All church bells are the same, generally. They work on the same logic, for the same reason, and all involve metal on metal clanking. So for a ‘satanist’ (thinking is satanic in some Christian corners) such as myself why is it that I find that some church bells are more equal than others? Contrary to popular belief, I associate the church (notwithstanding the intrinsic misogyny, feudalism etc.) with all that is holy and perfect. Blame it on my joyous upbringing under the church. Today Sunday morning found me in the black suburb of Bochabela. I was outside when the 7 o’clock bell rang from a church nearby. And with it I found peace in its holiness and perfection. Albeit for a split second. I thought to myself that it has been a while since I heard a church bell (this was me tryna analyze my reaction to the bell), hence the feelings that came with it. I even managed to scrape up a word to package the whole thing nicely so we can move on with our lives: nostalgia.
Church bells were an intrinsic part in my development, having spent most of my childhood in the church. I’m probably not lying when I guess that at one stage I also wanted the honour of ringing one. Our church, like most poor churches, did not have the tower bell, instead we used a piece of steel rail hanging from a pole at chest level and hit with a hammer-like device. Where this wasn’t available the largest hand-bell the church could afford would be utilized. But as with everything in blackness, varieties and improvisations abound. So long as there’s metal on metal action we good to go. The tower church bell was to be found in our church’s headquarters; the holiest of holy sites. So one can already see how much value I placed on the tower bell. Granted that there were many tower bells in me kasi; but they were of ‘other’ churches, as thus could not carry the same value.
Our church bell I understood. ‘Twas rung four times on a Sunday: an hour before the service, then thirty minutes before, and at the hour of the service. 11 o’clock. And the opening hymn will be heard: “Reaobo-ooo-ka Mo-o-re-ena”. The fourth bell rang at 12 o’clock, ka “Nako Ya Manyeloi”. When this bell rings everything is dropped and all fall on their knees to pray their most earnest prayers. It is at this hour that the Angels descend from heaven to collect prayers. After the subjective prayers the priest will lead the congregation into community service prayers for the widows, orphans, those in hospitals and languishing in jails (the guilty and innocent – this was always stressed) etc. Post this prayer this hymn of offering and sacrifice would be sung as everybody went to present their offerings at the altar:
“Ke nehela tsohle tsa ka
Diatleng tsa Morena
Jesu ke mmoloki wa ka
Mopholosi wa batho.”

## List of tasks
[a] According to the essay on church bells, why does everyone drop everything and kneel when the 12 o'clock bell rings? Answer in one to three sentences.
[b] For each statement, say whether it agrees with the essay on church bells. Answer yes or no, and quote the deciding words from the essay.
(i) The narrator's church rang its bell four times on a Sunday.
(ii) The narrator's childhood church had a tower bell.
(iii) The Sunday service began at 10 o'clock.
[c] Reproduce the essay on church bells word for word, from "Church bells were" up to and including "the same value.".
The records have no connection to the essay on church bells.

## Dataset excerpts
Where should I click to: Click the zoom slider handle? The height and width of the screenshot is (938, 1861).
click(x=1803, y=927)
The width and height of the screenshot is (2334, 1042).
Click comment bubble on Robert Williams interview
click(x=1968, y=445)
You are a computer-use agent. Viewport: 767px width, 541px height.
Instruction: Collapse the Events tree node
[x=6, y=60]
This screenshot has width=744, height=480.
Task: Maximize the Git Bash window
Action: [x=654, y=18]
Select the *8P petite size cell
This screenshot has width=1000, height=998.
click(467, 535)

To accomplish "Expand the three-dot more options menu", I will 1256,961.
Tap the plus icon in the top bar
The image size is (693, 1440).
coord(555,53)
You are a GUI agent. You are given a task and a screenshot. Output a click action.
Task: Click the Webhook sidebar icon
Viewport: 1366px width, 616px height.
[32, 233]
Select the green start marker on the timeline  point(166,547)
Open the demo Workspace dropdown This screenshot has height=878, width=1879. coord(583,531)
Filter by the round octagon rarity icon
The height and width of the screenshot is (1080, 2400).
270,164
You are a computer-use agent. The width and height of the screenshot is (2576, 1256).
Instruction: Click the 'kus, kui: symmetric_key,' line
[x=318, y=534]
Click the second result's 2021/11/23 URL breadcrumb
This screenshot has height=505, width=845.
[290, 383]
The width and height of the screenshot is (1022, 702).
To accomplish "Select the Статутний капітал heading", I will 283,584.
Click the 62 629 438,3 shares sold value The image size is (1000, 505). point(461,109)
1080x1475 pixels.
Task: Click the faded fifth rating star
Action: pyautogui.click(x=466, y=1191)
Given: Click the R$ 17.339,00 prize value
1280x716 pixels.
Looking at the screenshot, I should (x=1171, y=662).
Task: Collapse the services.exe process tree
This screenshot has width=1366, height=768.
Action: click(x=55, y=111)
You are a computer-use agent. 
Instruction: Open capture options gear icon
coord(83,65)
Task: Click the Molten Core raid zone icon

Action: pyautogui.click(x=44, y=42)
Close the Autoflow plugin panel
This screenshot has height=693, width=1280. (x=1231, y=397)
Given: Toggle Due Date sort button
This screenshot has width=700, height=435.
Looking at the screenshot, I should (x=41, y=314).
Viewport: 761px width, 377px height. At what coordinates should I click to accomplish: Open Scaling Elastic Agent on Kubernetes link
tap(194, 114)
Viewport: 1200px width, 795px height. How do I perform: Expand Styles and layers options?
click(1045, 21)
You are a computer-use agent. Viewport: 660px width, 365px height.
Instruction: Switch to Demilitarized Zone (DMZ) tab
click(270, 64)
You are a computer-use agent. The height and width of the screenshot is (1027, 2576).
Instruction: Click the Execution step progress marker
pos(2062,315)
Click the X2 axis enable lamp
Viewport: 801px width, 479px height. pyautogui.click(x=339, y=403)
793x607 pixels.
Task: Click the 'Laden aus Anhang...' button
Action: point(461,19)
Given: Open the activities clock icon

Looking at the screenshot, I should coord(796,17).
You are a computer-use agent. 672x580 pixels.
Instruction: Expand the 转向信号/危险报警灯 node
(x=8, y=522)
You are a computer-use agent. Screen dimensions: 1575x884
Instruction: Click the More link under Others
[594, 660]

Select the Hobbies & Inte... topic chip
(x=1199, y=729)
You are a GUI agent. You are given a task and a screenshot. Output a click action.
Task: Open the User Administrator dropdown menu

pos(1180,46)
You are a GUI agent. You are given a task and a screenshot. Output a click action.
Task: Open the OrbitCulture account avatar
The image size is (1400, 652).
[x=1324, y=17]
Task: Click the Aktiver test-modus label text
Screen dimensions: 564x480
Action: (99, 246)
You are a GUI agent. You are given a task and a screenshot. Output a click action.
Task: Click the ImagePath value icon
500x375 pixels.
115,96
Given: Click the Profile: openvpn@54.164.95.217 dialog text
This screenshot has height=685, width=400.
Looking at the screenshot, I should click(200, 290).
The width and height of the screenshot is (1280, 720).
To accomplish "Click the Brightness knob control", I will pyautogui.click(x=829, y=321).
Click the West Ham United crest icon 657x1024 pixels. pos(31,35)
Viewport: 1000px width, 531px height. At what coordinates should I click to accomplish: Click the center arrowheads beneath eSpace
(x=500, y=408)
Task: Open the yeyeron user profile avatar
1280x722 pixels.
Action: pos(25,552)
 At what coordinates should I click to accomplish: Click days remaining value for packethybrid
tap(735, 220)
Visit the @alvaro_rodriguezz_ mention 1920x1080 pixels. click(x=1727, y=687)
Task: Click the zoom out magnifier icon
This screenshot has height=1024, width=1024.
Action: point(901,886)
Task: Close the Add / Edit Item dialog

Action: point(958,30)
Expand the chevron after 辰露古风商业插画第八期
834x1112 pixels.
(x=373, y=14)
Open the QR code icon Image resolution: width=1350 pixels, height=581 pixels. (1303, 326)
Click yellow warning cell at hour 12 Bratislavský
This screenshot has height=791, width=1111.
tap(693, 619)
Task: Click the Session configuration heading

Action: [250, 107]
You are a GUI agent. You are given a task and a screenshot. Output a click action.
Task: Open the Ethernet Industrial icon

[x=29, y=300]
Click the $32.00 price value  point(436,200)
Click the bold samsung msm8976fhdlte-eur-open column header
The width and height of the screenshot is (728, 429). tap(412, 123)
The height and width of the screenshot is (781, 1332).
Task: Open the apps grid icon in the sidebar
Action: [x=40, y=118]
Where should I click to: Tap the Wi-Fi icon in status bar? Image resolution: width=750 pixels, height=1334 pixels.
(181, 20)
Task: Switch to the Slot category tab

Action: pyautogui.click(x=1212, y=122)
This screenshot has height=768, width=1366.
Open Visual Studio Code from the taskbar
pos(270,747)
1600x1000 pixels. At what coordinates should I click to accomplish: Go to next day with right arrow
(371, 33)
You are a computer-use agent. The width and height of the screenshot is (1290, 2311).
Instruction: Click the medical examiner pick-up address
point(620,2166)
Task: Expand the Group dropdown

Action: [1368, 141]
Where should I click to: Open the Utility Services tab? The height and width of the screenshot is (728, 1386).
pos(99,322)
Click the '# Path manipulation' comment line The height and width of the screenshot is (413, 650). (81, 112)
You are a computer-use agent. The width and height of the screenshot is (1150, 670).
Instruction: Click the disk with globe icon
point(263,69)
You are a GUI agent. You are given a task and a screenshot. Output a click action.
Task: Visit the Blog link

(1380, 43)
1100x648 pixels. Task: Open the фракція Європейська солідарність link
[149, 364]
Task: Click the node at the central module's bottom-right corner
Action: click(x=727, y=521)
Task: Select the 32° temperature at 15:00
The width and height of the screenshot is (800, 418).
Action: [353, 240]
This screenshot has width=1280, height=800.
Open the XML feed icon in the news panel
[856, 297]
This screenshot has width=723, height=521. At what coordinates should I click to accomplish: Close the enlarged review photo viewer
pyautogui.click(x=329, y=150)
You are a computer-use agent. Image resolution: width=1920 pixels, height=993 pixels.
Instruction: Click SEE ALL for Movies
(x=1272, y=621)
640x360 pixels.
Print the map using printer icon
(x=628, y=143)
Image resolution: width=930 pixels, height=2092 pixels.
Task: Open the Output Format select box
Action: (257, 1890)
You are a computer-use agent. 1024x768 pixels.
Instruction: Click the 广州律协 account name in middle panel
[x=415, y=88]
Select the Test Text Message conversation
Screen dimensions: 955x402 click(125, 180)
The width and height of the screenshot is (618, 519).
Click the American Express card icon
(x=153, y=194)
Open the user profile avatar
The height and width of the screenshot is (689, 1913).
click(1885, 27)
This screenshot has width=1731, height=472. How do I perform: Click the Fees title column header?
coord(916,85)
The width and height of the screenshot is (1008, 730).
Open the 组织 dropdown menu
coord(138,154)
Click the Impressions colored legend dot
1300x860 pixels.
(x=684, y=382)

## Responses
[a] The essay says that at this hour the Angels descend from heaven to collect prayers. That is why everyone kneels to pray their most earnest prayers when the bell rings.

[b]
(i) Yes: "‘Twas rung four times on a Sunday"
(ii) No: "Our church, like most poor churches, did not have the tower bell"
(iii) No: "at the hour of the service. 11 o’clock."

[c]
Church bells were an intrinsic part in my development, having spent most of my childhood in the church. I’m probably not lying when I guess that at one stage I also wanted the honour of ringing one. Our church, like most poor churches, did not have the tower bell, instead we used a piece of steel rail hanging from a pole at chest level and hit with a hammer-like device. Where this wasn’t available the largest hand-bell the church could afford would be utilized. But as with everything in blackness, varieties and improvisations abound. So long as there’s metal on metal action we good to go. The tower church bell was to be found in our church’s headquarters; the holiest of holy sites. So one can already see how much value I placed on the tower bell. Granted that there were many tower bells in me kasi; but they were of ‘other’ churches, as thus could not carry the same value.